▶ [Required work]
1. Repeat the article about The Express starting at "By Fred Topel" and ending at "on Davis himself.", substituting "audiences" for "moviegoers".
2. Summarize the article about The Express in three sentences.

By Fred Topel | Image property of Universal Pictures
The Express will tell moviegoers the story of Ernie Davis, Syracuse University's winning running back in the '60 and the first ever African-American recipient of the Heisman Trophy. Rob Brown plays Davis, and he got an education on Davis himself.
Rob Brown Leads The Express
"I knew that he went to Syracuse," said Brown. "I knew he won the Heisman and that was it."
Brown had some football training already, playing wide receiver for Amherst. Switching to running back didn't throw him off. "I was like a kid in a candy store because playing receiver, you’re in a parameter, you’re on the outside, you’re on an island so to speak. You run a route. You’ve got to run your route. Guy’s got to protect it, got to pick up blitzes. The quarterback has to make a great throw. You catch the ball and that’s it. You play running back, you’ve got the ball in your hands for most of the time. It was a lot of fun. I kind of felt like why didn’t I play running back?"
The football scenes were staged for film, but Brown was really running and tackling. "We played. The differences were in the game today as opposed to playing ball 45 years ago. That was the difference, so a lot of guys lead with their head these days, or their chest, back then people used their shoulder more often so Coach Allan Graf had to stress things like that. Little things like if I was to score today I’d give my friend a high-five. This movement didn’t exist back then. People didn’t do this all these chest pumps and stuff so things of that nature were different. But playing it’s just football and coaches say things all the time. In a lot of ways we just played and we had a lot of guys who are basically division one ball players ,a lot of USC guys because Coach Graf’s an SC guy. He wears his ring all the time and his son played center."

▶ [Information provided]
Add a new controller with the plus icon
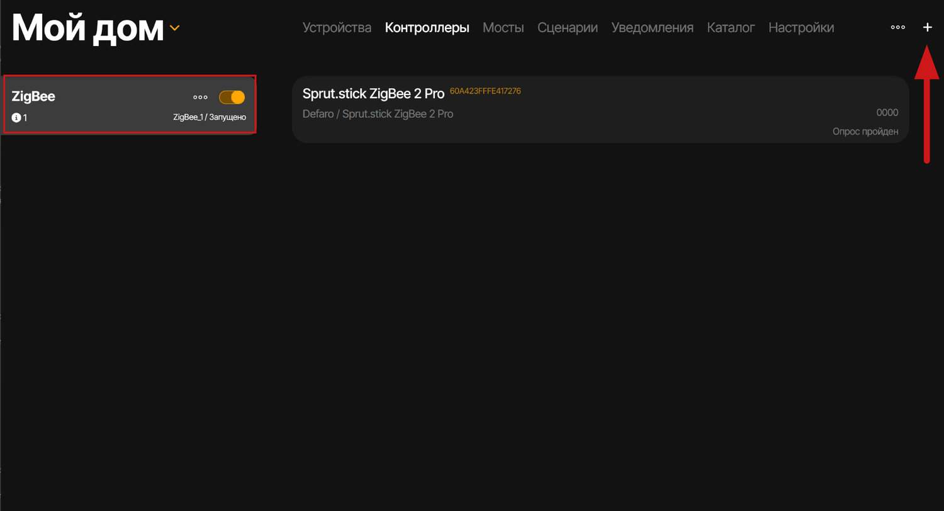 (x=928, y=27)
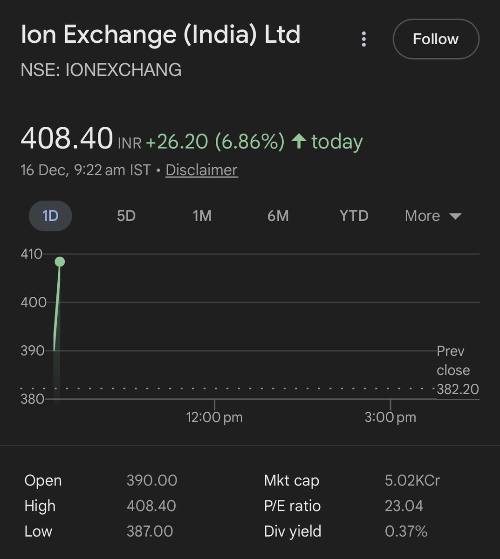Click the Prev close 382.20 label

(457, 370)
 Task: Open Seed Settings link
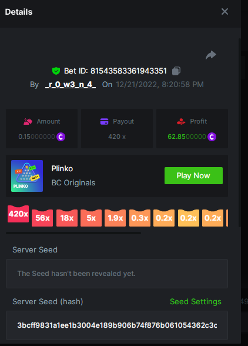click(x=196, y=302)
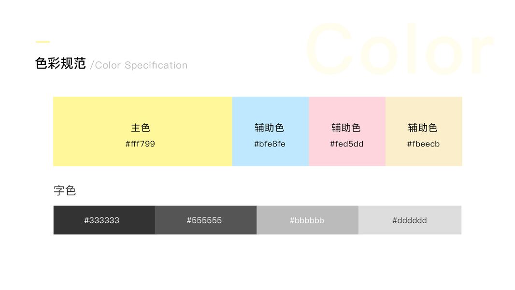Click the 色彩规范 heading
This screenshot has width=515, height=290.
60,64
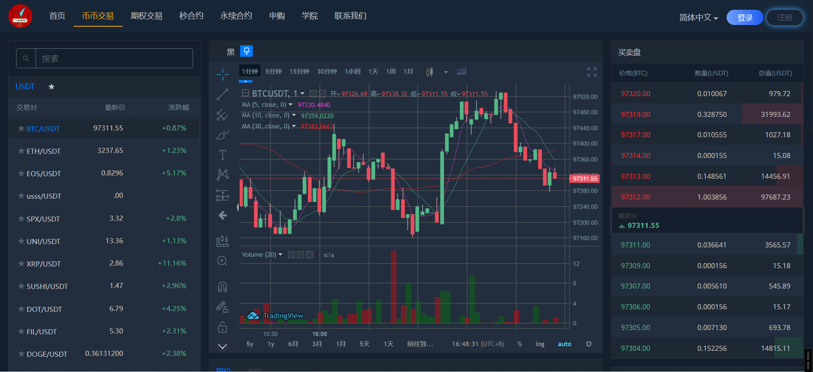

▶ [In response]
1.
By Fred Topel | Image property of Universal Pictures
The Express will tell audiences the story of Ernie Davis, Syracuse University's winning running back in the '60 and the first ever African-American recipient of the Heisman Trophy. Rob Brown plays Davis, and he got an education on Davis himself.

2. The Express tells the story of Ernie Davis, a Syracuse University running back and the first African-American recipient of the Heisman Trophy, and Rob Brown, who plays him, knew little about Davis beforehand. Brown had played wide receiver for Amherst and found switching to running back a lot of fun because he had the ball in his hands most of the time. The football scenes were staged, but Brown really ran and tackled, and Coach Allan Graf stressed differences from the game of 45 years ago, such as leading with the shoulder and not giving high-fives.